== Segment start ==
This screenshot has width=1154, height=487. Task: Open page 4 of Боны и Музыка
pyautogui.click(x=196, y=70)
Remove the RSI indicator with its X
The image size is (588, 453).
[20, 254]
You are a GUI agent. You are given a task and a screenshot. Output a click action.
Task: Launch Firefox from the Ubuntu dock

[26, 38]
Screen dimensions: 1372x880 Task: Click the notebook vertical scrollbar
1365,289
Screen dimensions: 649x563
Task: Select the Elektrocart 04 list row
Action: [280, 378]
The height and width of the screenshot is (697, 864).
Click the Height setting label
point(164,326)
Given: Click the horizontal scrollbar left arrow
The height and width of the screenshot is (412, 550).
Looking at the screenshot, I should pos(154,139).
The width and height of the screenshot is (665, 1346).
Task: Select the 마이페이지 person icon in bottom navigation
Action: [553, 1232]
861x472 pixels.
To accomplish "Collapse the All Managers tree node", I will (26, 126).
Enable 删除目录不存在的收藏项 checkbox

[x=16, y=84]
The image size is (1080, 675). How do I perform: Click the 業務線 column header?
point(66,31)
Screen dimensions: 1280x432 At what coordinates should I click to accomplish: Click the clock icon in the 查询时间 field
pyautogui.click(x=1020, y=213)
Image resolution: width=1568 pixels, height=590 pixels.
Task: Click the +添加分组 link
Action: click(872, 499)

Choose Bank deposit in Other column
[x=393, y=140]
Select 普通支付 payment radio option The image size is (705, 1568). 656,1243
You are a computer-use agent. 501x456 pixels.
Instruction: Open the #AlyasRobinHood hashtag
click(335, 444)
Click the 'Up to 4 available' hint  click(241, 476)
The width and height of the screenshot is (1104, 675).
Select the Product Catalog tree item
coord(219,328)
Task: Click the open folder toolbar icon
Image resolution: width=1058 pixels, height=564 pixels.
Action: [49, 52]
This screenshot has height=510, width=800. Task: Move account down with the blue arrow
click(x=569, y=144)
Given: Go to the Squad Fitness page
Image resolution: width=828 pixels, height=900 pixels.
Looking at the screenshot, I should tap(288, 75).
== Segment end ==
Assignment:
From the line containing "The width and height of the screenshot is (1104, 675)." through the last line of the entries above, print each line exactly as it stands.

Exercise response:
The width and height of the screenshot is (1104, 675).
Select the Product Catalog tree item
coord(219,328)
Task: Click the open folder toolbar icon
Image resolution: width=1058 pixels, height=564 pixels.
Action: [49, 52]
This screenshot has height=510, width=800. Task: Move account down with the blue arrow
click(x=569, y=144)
Given: Go to the Squad Fitness page
Image resolution: width=828 pixels, height=900 pixels.
Looking at the screenshot, I should tap(288, 75).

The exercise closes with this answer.